[Stored data entries]

□ □ □ □ □

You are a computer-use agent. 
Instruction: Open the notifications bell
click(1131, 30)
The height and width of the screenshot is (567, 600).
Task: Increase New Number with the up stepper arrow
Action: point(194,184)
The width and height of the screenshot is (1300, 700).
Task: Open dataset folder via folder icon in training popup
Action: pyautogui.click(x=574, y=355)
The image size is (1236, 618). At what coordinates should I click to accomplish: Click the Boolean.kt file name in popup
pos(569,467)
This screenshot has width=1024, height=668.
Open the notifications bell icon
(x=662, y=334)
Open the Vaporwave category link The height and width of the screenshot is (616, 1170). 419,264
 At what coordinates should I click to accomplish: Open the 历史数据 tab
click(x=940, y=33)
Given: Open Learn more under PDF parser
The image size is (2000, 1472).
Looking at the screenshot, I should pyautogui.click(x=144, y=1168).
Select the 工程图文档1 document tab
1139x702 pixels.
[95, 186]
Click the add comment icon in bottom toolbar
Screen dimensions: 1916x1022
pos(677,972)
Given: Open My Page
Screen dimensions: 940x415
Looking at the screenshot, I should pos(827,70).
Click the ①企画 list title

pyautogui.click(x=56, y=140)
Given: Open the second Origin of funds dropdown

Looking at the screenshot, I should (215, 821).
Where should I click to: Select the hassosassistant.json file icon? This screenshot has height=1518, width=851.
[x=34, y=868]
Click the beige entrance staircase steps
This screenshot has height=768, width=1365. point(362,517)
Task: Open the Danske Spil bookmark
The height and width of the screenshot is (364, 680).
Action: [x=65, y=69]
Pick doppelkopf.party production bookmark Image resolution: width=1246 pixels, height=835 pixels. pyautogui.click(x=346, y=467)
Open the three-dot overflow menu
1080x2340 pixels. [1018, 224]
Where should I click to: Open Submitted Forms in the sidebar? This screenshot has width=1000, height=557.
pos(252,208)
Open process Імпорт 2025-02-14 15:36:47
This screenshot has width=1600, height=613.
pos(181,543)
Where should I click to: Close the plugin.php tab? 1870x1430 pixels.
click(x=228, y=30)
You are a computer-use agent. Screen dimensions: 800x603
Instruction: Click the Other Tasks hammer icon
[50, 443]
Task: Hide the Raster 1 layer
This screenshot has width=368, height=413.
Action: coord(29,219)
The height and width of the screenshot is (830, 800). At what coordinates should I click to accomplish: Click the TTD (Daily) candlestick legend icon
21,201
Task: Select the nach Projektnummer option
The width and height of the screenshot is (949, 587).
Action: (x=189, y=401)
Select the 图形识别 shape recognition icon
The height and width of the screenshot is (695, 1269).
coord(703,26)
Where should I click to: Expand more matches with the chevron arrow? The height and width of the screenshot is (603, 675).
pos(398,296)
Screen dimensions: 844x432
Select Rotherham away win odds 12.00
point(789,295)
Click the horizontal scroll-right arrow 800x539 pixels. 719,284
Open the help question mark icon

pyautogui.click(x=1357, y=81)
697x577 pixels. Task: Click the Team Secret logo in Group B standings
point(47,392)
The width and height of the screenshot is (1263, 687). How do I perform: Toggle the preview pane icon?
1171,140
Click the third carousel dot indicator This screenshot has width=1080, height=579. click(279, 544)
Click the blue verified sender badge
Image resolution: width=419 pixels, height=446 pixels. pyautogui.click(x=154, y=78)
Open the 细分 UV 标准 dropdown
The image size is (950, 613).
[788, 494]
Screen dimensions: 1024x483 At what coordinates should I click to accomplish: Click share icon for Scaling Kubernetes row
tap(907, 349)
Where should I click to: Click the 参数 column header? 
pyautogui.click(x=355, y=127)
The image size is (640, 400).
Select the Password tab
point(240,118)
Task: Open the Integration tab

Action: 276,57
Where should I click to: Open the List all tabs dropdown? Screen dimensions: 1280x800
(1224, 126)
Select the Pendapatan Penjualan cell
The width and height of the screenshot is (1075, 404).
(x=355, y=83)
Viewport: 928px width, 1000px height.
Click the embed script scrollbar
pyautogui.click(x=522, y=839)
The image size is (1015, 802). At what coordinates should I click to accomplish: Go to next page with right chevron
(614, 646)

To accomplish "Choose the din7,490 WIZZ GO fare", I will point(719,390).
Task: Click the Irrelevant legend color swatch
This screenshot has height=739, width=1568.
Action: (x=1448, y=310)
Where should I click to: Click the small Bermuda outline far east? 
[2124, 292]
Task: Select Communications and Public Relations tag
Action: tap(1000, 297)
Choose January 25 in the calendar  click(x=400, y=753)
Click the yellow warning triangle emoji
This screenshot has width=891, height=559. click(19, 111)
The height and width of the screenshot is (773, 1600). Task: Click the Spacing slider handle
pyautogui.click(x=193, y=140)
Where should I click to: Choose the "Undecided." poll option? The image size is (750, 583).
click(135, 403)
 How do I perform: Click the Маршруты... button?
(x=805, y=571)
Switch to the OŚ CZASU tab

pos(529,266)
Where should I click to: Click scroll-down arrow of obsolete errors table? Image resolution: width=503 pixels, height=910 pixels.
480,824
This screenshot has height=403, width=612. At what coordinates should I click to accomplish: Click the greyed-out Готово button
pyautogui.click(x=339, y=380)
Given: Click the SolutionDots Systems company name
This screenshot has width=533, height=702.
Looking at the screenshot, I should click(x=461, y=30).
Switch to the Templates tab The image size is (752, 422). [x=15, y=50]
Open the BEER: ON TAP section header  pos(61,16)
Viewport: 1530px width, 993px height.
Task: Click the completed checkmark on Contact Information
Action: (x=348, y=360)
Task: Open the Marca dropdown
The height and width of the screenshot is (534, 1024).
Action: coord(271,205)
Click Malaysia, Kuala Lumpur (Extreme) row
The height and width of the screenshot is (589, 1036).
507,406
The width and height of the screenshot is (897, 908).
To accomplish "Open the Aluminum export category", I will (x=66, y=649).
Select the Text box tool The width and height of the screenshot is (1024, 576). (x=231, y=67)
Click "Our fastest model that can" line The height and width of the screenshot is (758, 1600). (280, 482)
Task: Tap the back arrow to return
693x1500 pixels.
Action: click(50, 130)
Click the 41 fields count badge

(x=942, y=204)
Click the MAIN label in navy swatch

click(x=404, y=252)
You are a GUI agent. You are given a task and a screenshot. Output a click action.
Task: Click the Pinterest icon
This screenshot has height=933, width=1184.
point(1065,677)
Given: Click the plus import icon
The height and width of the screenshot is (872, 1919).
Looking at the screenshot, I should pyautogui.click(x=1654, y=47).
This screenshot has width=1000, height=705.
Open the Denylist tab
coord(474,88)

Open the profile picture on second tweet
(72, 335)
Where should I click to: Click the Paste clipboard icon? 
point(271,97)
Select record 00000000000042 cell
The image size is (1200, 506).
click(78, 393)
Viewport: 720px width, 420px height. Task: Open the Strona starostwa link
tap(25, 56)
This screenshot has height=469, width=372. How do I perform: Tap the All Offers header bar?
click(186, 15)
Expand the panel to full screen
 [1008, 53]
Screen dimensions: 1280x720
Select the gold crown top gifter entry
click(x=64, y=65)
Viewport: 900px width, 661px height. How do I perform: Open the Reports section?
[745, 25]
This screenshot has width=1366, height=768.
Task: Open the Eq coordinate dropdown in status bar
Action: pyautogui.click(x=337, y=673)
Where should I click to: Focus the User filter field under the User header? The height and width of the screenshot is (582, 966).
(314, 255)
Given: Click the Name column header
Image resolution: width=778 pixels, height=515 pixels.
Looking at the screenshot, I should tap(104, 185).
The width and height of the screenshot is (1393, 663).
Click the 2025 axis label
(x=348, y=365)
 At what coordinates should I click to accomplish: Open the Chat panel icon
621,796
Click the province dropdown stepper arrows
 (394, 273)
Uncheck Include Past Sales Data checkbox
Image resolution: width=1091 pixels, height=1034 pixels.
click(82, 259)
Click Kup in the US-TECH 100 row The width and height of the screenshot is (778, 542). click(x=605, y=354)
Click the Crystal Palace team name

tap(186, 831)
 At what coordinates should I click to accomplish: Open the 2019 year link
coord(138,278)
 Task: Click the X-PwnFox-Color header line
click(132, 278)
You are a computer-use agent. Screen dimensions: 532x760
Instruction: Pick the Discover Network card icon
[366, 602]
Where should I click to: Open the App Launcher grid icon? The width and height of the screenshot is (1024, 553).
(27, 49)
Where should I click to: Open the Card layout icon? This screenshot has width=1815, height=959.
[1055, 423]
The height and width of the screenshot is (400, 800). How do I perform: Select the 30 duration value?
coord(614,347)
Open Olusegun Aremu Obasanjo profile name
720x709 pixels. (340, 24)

□ □ □ □ □

Go through the records above and return every line that holds the string "agent".

**WORKED SOLUTION**
You are a computer-use agent. 
You are a computer-use agent. Screen dimensions: 800x603
You are a GUI agent. You are given a task and a screenshot. Output a click action.
You are a computer-use agent. Screen dimensions: 532x760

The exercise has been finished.